RAD1 and RAD10, but Not Other Excision Repair Genes, Are Required for Double-Strand Break-Induced Recombination in Saccharomyces cerevisiae
Author(s) -
E L Ivanov,
James E. Haber
Publication year - 1995
Publication title -
molecular and cellular biology
Language(s) - English
Resource type - Journals
SCImago Journal Rank - 2.14
H-Index - 327
eISSN - 1067-8824
pISSN - 0270-7306
DOI - 10.1128/mcb.15.4.2245
Subject(s) - biology , homologous recombination , nucleotide excision repair , saccharomyces cerevisiae , dna repair , gene conversion , homology directed repair , non homologous end joining , genetics , rad51 , flp frt recombination , gene , base excision repair , dna , mutant , endonuclease , microbiology and biotechnology , genetic recombination , recombination
HO endonuclease-induced double-strand breaks (DSBs) in the yeast Saccharomyces cerevisiae can be repaired by the process of gap repair or, alternatively, by single-strand annealing if the site of the break is flanked by directly repeated homologous sequences.
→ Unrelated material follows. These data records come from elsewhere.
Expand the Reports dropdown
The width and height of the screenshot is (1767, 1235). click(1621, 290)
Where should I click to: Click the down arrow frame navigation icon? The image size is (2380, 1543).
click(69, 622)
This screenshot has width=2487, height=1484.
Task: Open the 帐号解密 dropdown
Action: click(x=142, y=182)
We have shown previously (J. Fishman-Lobell and J. E. Haber, Science 258:480-484, 1992) that during the repair of an HO-induced DSB, the excision repair gene RAD1 is needed to remove regions of nonhomology from the DSB ends. In this report, we present evidence that among nine genes involved in nucleotide excision repair, only RAD1 and RAD10 are required for removal of nonhomologous sequences from the DSB ends. rad1 delta and rad10 delta mutants displayed a 20-fold reduction in the ability to execute both gap repair and single-strand annealing pathways of HO-induced recombination. Mutations in RAD2, RAD3, and RAD14 reduced HO-induced recombination by about twofold. We also show that RAD7 and RAD16, which are required to remove UV photodamage from the silent HML, locus, are not required for MAT switching with HML or HMR as a donor. Our results provide a molecular basis for understanding the role of yeast nucleotide excision repair gene and their human homologs in DSB-induced recombination and repair.